Experience with cybersecurity tools and GRC platforms is a plus.

Responsibilities

Stay current with Financial Regulations such as FFIEC guidelines, NCUA requirements, and other compliance regulations.
Familiar with Information Security Frameworks such as PCI DSS, NIST 800-53, FedRAMP, ISO 27001, CIS, MITRE ATT&CK, OWASP Top 10, etc.,
Build and integrate the security frameworks into the MCU Information Security Program, ensuring organizational compliance.
Develop, implement, and maintain policies, standards, and procedures to ensure alignment with MCU security objectives and industry best practices.
Design and conduct employee training on compliance, information security, and risk management topics with a focus on safeguarding MCU assets, including member data.
Perform risk assessments to identify and mitigate risks related to member data, application security, and security tool health checks.
Analyze and document identified risks, providing actionable mitigation recommendations.
Support the Information Security Incident Response Plan (ISIRP), Business Continuity and Disaster Recovery (BC/DR) plans and assist tabletop exercises to ensure operational resilience.
Monitor and support compliance efforts related to regulations and frameworks such as NCUA, NIST, ISO, PCI DSS, CIS, MITRE ATT&CK, OWASP Top 10, and other relevant frameworks.
Assist with internal and external audits and regulatory examinations, providing required evidence and ensuring timely remediation of findings.
Conduct regular testing of controls in security policies to ensure effectiveness and alignment with regulatory requirements.
Manage findings from audits, risk assessments, security policies control testing, documenting resolutions and tracking remediation progresses.
Participate in the exceptions management process, conducting documentation, risk acceptance, and periodic reviews of exceptions.
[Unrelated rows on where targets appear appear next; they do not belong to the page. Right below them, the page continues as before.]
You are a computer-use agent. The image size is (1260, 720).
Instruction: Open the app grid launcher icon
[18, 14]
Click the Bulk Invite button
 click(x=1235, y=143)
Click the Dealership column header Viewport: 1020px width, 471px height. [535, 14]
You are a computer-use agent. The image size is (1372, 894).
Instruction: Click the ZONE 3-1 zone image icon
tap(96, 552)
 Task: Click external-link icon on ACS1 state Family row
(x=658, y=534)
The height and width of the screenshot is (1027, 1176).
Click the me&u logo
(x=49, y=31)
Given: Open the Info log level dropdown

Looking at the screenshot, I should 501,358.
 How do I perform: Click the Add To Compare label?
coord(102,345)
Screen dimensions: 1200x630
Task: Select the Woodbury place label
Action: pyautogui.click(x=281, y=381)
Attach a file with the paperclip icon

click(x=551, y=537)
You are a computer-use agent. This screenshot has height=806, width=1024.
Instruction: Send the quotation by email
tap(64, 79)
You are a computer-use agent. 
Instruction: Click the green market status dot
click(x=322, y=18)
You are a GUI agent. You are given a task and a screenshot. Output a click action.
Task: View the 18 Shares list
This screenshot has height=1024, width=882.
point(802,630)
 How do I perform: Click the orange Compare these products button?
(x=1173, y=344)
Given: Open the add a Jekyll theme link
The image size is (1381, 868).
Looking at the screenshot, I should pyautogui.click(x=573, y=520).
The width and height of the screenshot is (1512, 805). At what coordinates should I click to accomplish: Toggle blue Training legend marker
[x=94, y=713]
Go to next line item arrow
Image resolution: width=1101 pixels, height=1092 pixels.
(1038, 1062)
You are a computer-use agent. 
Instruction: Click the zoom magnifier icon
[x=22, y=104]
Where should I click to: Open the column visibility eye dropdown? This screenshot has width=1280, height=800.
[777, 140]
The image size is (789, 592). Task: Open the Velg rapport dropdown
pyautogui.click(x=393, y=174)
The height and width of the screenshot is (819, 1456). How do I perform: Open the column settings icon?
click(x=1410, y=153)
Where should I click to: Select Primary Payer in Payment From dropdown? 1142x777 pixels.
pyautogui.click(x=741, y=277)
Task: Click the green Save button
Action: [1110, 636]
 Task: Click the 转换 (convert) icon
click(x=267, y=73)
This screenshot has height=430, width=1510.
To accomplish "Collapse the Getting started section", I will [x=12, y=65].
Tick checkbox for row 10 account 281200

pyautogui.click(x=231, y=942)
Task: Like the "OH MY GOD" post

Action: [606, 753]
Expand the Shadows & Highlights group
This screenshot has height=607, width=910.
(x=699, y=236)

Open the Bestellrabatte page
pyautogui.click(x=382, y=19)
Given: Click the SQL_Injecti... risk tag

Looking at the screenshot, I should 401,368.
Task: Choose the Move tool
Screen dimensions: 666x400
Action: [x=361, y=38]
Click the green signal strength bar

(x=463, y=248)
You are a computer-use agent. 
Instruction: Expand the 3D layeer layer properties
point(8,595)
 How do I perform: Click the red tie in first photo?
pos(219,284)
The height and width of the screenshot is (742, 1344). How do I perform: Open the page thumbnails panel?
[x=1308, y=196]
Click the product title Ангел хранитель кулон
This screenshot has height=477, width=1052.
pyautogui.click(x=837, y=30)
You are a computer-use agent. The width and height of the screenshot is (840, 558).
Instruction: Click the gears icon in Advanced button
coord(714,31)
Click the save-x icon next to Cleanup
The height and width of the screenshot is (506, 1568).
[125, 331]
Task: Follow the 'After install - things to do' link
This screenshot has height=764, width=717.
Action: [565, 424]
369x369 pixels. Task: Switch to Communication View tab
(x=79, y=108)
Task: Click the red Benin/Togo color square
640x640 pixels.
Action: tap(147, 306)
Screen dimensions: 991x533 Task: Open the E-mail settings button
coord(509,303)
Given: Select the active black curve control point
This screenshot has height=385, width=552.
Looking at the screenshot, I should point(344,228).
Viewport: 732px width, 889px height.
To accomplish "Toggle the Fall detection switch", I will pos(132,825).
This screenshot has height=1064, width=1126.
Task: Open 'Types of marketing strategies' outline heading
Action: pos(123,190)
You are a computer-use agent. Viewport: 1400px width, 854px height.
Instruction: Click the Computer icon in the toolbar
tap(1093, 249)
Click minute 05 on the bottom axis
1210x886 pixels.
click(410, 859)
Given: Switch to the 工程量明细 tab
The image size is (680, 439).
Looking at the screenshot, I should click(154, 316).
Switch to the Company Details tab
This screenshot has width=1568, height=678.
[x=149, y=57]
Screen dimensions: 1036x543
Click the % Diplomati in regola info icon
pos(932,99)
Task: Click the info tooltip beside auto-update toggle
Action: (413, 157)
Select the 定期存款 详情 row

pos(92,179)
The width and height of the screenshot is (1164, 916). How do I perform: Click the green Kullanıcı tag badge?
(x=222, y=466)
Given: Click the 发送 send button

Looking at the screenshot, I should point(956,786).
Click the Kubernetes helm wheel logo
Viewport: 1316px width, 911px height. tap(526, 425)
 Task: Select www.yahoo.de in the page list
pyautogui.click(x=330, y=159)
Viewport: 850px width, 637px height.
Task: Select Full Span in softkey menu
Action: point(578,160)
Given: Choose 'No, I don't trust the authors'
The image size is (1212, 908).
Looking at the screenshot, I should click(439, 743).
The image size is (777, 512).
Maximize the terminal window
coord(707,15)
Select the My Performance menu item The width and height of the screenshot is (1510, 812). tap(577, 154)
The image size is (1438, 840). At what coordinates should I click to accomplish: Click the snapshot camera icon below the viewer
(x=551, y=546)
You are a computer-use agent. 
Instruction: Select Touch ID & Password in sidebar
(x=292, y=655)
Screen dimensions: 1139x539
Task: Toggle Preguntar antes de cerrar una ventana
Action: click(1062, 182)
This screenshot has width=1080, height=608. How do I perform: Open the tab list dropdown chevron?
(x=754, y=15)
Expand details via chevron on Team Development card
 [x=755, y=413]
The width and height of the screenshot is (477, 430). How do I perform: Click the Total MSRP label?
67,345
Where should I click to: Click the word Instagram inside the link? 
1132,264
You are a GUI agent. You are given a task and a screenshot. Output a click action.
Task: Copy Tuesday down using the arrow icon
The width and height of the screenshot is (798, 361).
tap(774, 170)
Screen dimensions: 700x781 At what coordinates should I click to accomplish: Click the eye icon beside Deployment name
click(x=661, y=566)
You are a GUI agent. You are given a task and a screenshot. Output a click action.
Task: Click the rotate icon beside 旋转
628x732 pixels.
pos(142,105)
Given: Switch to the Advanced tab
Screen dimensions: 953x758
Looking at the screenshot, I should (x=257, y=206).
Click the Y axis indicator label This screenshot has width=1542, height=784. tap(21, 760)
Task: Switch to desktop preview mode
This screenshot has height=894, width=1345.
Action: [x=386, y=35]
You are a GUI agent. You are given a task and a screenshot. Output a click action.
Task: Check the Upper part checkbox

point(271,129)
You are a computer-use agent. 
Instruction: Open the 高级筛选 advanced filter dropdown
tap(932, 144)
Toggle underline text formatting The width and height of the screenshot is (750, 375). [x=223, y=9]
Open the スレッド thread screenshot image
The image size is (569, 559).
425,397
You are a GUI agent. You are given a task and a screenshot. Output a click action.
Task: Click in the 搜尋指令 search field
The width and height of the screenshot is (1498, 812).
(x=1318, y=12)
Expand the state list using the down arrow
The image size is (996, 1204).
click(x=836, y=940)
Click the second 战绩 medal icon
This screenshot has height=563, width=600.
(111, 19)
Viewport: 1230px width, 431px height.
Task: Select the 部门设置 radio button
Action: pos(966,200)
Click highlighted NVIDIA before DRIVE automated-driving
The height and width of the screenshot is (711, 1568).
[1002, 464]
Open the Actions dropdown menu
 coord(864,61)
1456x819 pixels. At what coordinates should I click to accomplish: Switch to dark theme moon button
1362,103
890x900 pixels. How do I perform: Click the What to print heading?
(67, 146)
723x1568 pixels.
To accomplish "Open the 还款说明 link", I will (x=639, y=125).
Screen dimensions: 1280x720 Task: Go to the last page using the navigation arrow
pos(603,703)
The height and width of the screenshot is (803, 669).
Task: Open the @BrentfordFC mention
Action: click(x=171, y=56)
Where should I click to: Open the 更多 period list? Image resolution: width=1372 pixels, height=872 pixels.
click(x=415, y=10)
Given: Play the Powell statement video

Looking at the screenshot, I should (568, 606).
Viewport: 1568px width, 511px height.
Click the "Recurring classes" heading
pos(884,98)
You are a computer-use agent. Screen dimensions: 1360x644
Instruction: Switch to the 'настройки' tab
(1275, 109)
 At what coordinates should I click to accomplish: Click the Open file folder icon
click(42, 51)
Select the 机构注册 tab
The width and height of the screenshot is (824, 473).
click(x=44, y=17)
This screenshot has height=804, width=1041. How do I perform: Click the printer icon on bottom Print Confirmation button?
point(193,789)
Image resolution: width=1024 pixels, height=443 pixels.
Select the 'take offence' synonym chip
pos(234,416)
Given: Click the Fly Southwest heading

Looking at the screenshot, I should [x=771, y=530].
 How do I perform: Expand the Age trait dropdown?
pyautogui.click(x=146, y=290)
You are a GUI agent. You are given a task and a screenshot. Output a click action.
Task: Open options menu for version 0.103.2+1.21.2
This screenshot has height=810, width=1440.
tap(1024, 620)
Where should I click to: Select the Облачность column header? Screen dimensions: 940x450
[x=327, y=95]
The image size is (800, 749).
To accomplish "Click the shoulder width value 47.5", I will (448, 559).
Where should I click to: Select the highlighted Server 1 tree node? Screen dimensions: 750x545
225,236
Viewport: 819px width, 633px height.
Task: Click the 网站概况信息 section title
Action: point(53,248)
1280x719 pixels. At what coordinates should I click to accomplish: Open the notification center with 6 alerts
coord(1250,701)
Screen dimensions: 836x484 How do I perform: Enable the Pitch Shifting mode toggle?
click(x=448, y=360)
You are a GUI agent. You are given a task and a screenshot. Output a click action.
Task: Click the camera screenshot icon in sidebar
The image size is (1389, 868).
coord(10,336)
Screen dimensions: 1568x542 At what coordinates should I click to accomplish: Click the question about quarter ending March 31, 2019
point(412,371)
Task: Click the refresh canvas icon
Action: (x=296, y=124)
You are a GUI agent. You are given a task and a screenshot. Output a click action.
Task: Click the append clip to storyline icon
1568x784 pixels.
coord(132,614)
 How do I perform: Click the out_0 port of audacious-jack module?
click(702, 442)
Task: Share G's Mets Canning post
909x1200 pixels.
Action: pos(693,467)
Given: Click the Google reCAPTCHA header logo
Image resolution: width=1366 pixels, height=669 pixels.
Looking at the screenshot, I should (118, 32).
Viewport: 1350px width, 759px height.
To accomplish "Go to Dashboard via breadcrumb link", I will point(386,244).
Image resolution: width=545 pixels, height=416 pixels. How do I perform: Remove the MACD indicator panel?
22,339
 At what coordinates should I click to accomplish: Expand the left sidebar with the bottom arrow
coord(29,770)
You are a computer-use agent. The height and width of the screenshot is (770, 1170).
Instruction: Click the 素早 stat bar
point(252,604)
Monitor phishing reports and InfoSec tickets submitted by employees, ensuring proper investigation, resolution, and follow-up.
Collaborate with IT, compliance/risk management, and operational teams to align cybersecurity objectives with MCU security goals.
Provide regular reporting to leadership on the cybersecurity program status, compliance gaps, and risk trends specific to the credit union sector.
Design, implement, and update InfoSec performance metrics and key risk indicators (KRIs) to measure the maturity and effectiveness of the security program.
Act as a resource for employees on GRC-related inquiries to promote a culture of compliance and security awareness.